L’IA qui sortait un diagnostic à la va-vite, façon Dr. Google 2.0, vient de passer la seconde. Son bébé AMIE (Articulate Medical Intelligence Explorer) ne se contente plus de dire ce que l’on a — il suit dans le temps, ajuste les traitements, épluche des centaines de pages de guidelines cliniques. Et tout ça, c’est publié dans Nature, pas dans un blog random.
L’étude, c’est du lourd. Les chercheurs ont balancé AMIE face à 21 médecins généralistes sur des cas de gestion de maladie chronique. L’IA égalise les médecins en raisonnement global, et les dépote en précision du plan de soin et respect des protocoles. Le tout, avec un agent de dialogue empathique — parce que oui, l’IA parle gentiment pendant qu’elle analyse des formulaires pharmaceutiques.

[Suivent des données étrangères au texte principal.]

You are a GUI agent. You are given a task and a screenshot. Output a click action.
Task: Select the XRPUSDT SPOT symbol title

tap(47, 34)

Y a aussi l’histoire de Gleb Tsipursky, CEO d’un cabinet de conseil et expert en adoption de l’IA. Lui, il avait un crampon au mollet. Cinq jours. Son chiropracteur lui a dit « muscle ». Son IA maison, entraînée sur ses données médicales, lui a dit « thrombose veineuse profonde, va à l’urgence, demande une écho ». Résultat : quatre caillots dans la jambe. Sans l’IA, il aurait peut-être fini avec une embolie pulmonaire.
Tsipursky le dit lui-même : « Ce n’est pas un argument pour remplacer les docteurs par des machines. » Les urgentistes ont fait le boulot. L’IA a juste aidé à poser la bonne question au bon moment. Une question qui a du sens quand le système de santé est une usine à gaz où on se perd entre son généraliste, l’urgentiste et le spécialiste.

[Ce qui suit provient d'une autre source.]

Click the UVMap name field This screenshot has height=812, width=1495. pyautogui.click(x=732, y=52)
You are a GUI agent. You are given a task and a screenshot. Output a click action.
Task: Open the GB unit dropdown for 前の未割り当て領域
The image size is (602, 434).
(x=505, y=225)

Mais il y a un piège inverse. Un sondage Guardian révèle qu’un Britannique sur sept utilise un chatbot pour des conseils médicaux à la place d’un vrai médecin. C’est flippant. Les ChatGPT et consorts ne peuvent pas examiner, écouter la respiration, ou assumer la responsabilité d’un diagnostic. Le jour où un modèle Grok dit que la douleur à la poitrine c’est juste un brûlure d’estomac, c’est dangereux.
Google annonce d’ailleurs une étude nationale en conditions réelles de soins virtuels. Le verdict, on le connaîtra plus tard. En attendant, AMIE reste un modèle de recherche, pas un outil dispo sur le Play Store. Mais la direction est claire : l’IA comme assistante, pas comme remplaçante. Médecin + IA, le duo qui pourrait sauver des vies. Comme Tsipursky.
La prochaine fois qu’un symptôme étrange apparaît, il faut consulter son médecin. Et si un doute persiste, l’IA peut aider à poser la bonne question. Mais la décision revient aux humains. Pour l’instant.